The forensic evaluator who conducted the abuse assessment of the girl also testified. During cross-examination, the defense asked the evaluator about why the girl was not living with her mother. The prosecutor objected on the basis of relevance, and the defense responded, “Goes to bias.”

Lieuallen allowed the defense to pursue the line of questioning outside the presence of the jury to determine whether to sustain the objection. The defense asked the evaluator if it was correct the child said she was not living in Pendleton due to allegations of theft. The evaluator confirmed that.

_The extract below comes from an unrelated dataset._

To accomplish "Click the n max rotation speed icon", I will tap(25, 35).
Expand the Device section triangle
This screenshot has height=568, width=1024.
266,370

The defense explained its theory of relevance: That after getting into trouble for stealing a phone, then moving to a different town, the girl made up the sexual abuse claim to get out of trouble with her parents.

The prosecutor continued to object on the ground that the two matters were not related. After further testimony, including from the mother and the girl, the judge sustained the prosecution’s objection. Lieuallen explained, “I don’t think there’s sufficient relevance, relevance to that. She’s not under any further restrictions, punishment at the time of the incident. While it may be 30 days, it’d come and gone. … There may have been lots of choppy stuff earlier some but (it had) all been worked out and smoothed out. .. I guess it doesn’t appear (to) me there was anything to avoid at that time, and therefore no reason to make up, fabricate a story, anything of that nature, so.”

The jury ultimately convicted Hassan on the two counts of first-degree sexual abuse.

But the appeals court found the judge should have allowed the defense to explain its theory of why the girl may have fabricated the account, even if the theft of the cellphone had little effect on the girl by the time she made the accusations.

The general rule, the appeals court explained, is all relevant evidence is admissible, and relevant evidence is “evidence having any tendency to make the existence of any fact that is of consequence to the determination of the action more probable or less probable than it would be without the evidence.” To meet the test of relevance, the ruling stated, “bias or interest evidence ‘need only have a mere tendency to show the bias or interest of the witness.’”

The court’s error in not allowing the defense theory also was not harmless.

“This case involved a credibility contest in which there was no physical evidence of abuse and no eyewitnesses who testified other than (the girl). The evidence regarding the phone incident and subsequent move would have been defendant’s only evidence of (her) motive to fabricate the allegations, and he was denied the opportunity to advance that theory and to meet the prosecutor’s closing argument that (the girl) had no bias, motive or interest in falsely accusing defendant of abuse.”

Hassan has a pretrial conference Tuesday morning, Nov. 30, at the Umatilla County Courthouse, Pendleton. Lieuallen is presiding.